Weird Things People Actually Store in Storage Units (2026)

Daniel Harper
Jul 1, 2026
July 6, 2026 @ 1:03 pm
The Weirdest Items People Keep in Storage

Look, I manage a storage facility. Been doing it for years now. And I gotta tell you something – the stuff people pay us to keep safe is absolutely nuts. Like, I’m not talking about your grandma’s china or last winter’s coats. I’m talking about things that make me do a double-take every single morning when I do my walkthrough.

You probably think storage units are boring. I get it. I used to think that too. Before I started working here, I pictured rows of identical metal doors hiding nothing but old furniture and broken lamps. Man, was I wrong.

The car guy who doesn’t drive

We got this one fella. Let’s call him Dave. Dave rents three units from us. Not one. Three. And he’s not storing boxes or appliances. He’s storing cars. But here’s the kicker – he doesn’t drive them. He just… looks at them.

I asked him once why he doesn’t take them out for a spin. He said “the oil isn’t ready.” I don’t know what that means. I still don’t know what that means. But he comes in every Saturday morning with a thermos of coffee, opens up the door to unit 47, and just sits there. For hours. Just staring at a 1967 Mustang that hasn’t moved since 2019.

We had to install extra lighting in his units because he complained it was too dark to “appreciate the curves.” Whatever that means.

The lady with the dead animals

Okay so this one is wild. We have this woman – super nice, looks like she volunteers at a library or something. She rents a climate controlled unit from us. I figured she was storing art or wine or something fancy.

Nope.

She’s storing taxidermy. But not like, a deer head or a fish on a plaque. We’re talking a full goddamn menagerie in there. I had to go in once to fix a light bulb and I nearly had a heart attack. There’s a bear standing on its hind legs in the corner. A wolf snarling at the door. A bunch of birds mounted on branches like they’re about to sing.

It looks like a natural history museum threw up in there. She told me she “rotates them out” for different seasons. Spring is the birds. Winter is the bear and some mountain lions. I don’t know what summer is and I’m honestly afraid to ask.

The doomsday prepper with a cereal addiction

We got another client who’s convinced the world is ending. Standard prepper stuff – water jugs, canned beans, first aid kits the size of a small car. That part is normal for us. We see that a lot actually.

But this guy? He’s stockpiling cereal. Specifically breakfast cereal. The sugary kind. He’s got like forty boxes of Froot Loops in there. And Lucky Charms. And Trix. He told me he wants to “maintain morale” after the apocalypse.

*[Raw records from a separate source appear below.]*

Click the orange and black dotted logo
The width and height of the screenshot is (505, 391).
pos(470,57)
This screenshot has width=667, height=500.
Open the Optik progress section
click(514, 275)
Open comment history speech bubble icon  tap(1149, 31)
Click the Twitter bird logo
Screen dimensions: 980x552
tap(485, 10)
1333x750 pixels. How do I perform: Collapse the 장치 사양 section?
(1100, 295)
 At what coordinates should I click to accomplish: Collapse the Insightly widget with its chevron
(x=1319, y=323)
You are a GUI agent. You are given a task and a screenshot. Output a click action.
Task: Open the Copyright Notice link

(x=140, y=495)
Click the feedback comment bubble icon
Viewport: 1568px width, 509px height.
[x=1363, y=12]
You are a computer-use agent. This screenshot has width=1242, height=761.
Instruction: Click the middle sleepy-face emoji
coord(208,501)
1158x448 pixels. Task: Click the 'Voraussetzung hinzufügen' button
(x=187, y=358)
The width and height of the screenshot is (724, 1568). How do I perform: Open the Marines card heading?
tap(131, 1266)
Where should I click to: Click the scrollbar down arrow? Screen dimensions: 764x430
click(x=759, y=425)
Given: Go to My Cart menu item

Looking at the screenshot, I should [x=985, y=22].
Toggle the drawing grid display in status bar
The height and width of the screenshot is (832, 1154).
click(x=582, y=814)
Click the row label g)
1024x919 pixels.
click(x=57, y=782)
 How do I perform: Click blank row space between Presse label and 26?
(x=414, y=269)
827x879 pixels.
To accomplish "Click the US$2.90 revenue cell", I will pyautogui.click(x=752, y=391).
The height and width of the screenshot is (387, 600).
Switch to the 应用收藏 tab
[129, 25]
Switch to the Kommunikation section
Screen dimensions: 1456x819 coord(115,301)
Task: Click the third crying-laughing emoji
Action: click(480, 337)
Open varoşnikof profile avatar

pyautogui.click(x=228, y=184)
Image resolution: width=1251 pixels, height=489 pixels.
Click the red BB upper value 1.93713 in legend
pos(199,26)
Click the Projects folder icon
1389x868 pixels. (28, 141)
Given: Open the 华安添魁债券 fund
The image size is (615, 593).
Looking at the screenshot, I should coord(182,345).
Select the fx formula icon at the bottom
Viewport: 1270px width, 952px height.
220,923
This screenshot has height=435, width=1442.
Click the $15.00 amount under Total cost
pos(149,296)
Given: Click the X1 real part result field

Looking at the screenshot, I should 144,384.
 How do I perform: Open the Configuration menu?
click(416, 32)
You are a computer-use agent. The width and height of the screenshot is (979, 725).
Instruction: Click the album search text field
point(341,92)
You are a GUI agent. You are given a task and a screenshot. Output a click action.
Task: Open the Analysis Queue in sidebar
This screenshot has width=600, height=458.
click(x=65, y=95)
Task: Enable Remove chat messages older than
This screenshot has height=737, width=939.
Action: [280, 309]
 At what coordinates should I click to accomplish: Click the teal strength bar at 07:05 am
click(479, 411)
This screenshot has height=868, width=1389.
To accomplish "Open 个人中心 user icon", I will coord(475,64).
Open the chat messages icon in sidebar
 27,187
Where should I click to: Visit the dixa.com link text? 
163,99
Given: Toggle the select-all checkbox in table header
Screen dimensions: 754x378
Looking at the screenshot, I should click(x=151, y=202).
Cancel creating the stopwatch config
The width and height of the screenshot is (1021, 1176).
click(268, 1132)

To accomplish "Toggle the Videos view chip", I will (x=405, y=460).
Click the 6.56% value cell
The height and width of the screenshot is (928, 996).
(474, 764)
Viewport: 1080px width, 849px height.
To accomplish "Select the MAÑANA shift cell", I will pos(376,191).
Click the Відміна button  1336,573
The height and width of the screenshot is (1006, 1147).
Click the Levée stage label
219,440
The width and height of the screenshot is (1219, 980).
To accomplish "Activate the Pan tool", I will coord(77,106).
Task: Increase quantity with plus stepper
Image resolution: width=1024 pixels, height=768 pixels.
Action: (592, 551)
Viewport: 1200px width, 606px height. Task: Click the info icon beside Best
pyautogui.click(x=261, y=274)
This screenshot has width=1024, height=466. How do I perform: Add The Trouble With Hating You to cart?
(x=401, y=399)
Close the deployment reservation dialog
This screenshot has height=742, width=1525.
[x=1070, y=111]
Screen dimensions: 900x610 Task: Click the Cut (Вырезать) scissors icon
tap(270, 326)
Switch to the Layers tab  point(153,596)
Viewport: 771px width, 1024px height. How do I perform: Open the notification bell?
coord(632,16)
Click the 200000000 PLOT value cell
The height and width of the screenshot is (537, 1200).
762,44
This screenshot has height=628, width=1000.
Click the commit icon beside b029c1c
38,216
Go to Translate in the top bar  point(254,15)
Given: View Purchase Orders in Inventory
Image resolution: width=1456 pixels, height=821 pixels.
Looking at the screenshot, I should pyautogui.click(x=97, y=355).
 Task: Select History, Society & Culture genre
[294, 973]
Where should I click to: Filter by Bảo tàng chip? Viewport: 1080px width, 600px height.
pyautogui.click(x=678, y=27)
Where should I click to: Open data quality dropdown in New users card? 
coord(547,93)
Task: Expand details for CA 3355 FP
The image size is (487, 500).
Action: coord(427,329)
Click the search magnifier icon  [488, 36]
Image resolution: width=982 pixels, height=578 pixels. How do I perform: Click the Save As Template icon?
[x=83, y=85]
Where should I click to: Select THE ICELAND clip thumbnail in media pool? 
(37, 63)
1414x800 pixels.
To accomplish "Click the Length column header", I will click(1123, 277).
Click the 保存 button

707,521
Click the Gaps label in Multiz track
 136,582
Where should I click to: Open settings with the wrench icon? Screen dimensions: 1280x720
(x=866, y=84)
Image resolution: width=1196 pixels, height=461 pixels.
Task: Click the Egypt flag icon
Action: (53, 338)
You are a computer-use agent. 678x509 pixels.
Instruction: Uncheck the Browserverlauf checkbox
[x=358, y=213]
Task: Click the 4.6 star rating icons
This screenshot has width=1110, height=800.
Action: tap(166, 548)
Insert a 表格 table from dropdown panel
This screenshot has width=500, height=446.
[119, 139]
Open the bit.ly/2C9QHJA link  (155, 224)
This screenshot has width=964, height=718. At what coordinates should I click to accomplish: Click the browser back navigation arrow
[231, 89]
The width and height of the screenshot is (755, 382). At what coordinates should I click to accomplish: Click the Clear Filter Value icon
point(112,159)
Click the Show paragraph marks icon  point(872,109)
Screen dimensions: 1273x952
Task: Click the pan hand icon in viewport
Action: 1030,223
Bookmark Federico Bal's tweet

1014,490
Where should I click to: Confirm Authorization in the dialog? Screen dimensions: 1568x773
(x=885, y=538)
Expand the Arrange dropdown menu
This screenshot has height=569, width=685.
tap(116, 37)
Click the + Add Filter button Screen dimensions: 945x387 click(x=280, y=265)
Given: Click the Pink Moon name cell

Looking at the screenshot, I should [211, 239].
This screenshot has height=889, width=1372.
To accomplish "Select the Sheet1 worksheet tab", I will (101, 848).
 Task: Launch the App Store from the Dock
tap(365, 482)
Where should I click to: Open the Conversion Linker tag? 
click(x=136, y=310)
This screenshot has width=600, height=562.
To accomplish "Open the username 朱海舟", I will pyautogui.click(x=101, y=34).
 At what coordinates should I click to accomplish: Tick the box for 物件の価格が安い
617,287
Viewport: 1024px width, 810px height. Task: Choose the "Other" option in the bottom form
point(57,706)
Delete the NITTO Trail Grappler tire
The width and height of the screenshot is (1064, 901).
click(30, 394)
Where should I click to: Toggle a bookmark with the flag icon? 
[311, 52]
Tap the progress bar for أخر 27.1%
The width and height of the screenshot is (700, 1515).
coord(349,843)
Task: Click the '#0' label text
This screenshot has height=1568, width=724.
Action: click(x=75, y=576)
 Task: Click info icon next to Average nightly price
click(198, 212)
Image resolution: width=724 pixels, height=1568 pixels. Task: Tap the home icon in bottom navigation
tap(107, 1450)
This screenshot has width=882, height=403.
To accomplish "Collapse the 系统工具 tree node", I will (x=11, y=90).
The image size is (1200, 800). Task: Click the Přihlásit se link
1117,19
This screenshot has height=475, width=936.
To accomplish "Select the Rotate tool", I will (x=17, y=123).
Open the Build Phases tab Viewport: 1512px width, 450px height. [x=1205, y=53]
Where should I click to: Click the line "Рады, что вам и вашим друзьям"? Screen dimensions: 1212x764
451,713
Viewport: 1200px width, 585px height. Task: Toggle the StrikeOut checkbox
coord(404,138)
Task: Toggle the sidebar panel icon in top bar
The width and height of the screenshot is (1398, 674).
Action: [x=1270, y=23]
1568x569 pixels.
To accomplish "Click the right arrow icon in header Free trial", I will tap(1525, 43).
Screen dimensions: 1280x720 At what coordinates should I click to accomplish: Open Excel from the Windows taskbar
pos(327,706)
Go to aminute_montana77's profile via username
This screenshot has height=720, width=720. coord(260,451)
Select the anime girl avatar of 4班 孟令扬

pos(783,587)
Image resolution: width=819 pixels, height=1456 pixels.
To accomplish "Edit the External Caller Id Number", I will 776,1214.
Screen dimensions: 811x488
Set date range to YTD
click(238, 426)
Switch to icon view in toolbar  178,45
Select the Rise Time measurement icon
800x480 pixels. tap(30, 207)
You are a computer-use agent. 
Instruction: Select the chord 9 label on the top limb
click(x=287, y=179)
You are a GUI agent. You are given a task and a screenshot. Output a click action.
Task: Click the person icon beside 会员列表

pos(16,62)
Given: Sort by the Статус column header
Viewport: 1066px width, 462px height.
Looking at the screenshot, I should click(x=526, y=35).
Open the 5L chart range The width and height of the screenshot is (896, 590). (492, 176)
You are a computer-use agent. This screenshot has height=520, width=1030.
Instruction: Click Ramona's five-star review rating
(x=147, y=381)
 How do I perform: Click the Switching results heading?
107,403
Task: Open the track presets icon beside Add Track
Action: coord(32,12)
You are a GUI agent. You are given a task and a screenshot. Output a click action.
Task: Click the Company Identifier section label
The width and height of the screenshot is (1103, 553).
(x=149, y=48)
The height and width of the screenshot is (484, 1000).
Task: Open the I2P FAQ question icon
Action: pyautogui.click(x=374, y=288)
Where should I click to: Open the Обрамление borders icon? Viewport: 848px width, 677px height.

I asked him if he thinks the milk will still be good. He didn’t laugh. He looked at me dead serious and said “powdered milk, genius.” Then he walked away.

I still think about that conversation a lot.

The Hollywood prop closet

We got a guy who works in the film industry. He stores all kinds of weird props with us. Right now? He’s got a life-sized T-Rex head. Not a toy. A real, animatronic dinosaur head that was used in a movie. It moves. It roars. The first time it went off accidentally I nearly quit my job.

He also stores racks of costumes. Old suits from the 70s. Crazy patterned shirts that nobody should ever wear. He says they’re worth a fortune. I believe him but also I wouldn’t be caught dead in any of them.

The arcade addiction

One of our units sounds like a Chuck E. Cheese from 1985. This guy has like fifteen arcade machines in there. We’re talking original Pac-Man. Donkey Kong. Galaga. A pinball machine that must weigh a thousand pounds.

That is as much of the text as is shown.